Louise fait alors appel, en soutenant cette fois qu’aucune des tables du décret ne peut être choisie, puisque la rente prévue par leur convention n’est « ni viagère, ni temporaire », seules hypothèses énoncées par ce texte. Elle en déduit que, dans leur cas, la substitution d’un capital est impossible. La cour d’appel de Nîmes lui donne raison, le 17 janvier 2018, en estimant qu’« aucune dérogation » au « mode de calcul » fixé par le décret du 29 octobre 2004 « n’est possible ». Elle infirme le jugement, et rejette la demande de substitution de Louis.

Celui-ci se pourvoit en cassation. Son avocat, Me Dominique Foussard, explique que « lorsqu’un texte législatif porte une règle d’application générale qui n’est assortie d’aucune réserve, ni d’aucune restriction, il est exclu que le texte réglementaire auquel il renvoie puisse en restreindre le domaine ». Par conséquent, « dans la mesure où l’article 276-4 du code civil institue le principe d’une substitution d’un capital à toutes rentes, quelles qu’en soient la forme ou les modalités, le texte réglementaire auquel il a renvoyé ne peut soustraire à la conversion tel ou tel type de rente ».
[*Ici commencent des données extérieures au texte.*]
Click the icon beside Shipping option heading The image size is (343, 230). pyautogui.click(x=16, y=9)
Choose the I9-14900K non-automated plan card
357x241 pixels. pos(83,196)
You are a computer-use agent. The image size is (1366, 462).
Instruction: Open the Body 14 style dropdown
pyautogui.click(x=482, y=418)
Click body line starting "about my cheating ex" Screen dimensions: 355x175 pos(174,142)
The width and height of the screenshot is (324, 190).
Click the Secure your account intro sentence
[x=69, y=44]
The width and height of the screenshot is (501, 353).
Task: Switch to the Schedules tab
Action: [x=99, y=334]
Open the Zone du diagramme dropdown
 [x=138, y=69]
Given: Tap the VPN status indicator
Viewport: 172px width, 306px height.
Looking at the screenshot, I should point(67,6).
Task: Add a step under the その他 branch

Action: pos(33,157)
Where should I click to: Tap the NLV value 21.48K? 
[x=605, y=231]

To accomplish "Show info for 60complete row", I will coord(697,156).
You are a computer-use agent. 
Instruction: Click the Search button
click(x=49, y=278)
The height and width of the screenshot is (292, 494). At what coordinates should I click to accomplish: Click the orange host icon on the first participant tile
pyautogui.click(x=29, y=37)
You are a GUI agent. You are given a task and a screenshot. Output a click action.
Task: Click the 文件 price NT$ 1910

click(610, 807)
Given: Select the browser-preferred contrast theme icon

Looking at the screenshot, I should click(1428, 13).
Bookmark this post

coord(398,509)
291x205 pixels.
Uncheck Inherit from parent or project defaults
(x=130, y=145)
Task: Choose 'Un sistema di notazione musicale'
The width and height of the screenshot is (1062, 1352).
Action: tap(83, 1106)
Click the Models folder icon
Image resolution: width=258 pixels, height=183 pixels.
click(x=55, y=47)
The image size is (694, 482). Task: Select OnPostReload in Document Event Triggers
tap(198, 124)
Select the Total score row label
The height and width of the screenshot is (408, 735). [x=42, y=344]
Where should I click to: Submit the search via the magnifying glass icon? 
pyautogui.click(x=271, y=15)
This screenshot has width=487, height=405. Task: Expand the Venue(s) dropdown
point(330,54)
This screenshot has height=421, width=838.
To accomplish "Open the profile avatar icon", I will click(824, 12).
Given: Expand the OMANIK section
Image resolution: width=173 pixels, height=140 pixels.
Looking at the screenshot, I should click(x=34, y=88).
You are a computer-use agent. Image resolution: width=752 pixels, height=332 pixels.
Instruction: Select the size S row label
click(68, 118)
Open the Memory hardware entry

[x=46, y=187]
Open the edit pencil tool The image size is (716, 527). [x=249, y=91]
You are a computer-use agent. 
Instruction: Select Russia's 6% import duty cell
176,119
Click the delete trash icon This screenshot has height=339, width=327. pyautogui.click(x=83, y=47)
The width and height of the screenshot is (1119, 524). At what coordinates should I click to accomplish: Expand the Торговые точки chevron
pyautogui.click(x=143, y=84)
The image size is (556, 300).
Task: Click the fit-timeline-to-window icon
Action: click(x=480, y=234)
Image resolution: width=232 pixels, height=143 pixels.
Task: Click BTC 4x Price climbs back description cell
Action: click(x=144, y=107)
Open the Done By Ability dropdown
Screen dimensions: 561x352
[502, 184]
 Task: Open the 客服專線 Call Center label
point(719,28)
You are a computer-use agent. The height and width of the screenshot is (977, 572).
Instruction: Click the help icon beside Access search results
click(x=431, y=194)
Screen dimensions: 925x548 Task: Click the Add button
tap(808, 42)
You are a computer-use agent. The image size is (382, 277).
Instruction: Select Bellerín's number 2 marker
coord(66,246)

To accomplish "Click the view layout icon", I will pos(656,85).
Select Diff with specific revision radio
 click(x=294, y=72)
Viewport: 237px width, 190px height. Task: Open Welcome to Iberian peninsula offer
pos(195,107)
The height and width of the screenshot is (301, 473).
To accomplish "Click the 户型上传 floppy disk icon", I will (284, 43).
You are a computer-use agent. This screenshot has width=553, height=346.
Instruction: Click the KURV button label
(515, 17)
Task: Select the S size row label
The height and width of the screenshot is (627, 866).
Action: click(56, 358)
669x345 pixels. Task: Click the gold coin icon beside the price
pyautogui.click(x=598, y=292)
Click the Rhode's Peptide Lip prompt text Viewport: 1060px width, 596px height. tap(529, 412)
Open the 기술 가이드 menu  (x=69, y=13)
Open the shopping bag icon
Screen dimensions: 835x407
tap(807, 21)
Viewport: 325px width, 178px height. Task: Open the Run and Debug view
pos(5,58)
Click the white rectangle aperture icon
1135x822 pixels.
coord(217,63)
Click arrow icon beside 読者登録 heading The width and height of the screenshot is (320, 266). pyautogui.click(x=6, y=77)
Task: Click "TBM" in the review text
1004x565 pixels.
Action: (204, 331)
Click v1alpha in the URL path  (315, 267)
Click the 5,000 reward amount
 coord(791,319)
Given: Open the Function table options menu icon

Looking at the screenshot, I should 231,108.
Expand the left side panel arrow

Selon lui, le fait que le décret de 2004 ne comporte que deux annexes, sur les rentes viagères et les rentes temporaires, signifie qu’il renvoie « au droit commun pour le cas où la rente ne répond à aucune de ces deux qualifications » : le juge est obligé de trouver une solution.

La Cour de cassation lui donne raison, le 20 mars (2019). Elle censure l’arrêt et renvoie les parties devant la cour de Montpellier. Certains juristes estiment que cette cour devra faire une conversion, selon la méthode qu’elle choisira « dans l’exercice de son pouvoir souverain d’appréciation ». Ils n’excluent pas toutefois qu’elle puisse qualifier la rente litigieuse de « rente viagère, constituée sur la tête du débiteur », et utiliser l’une des tables du décret.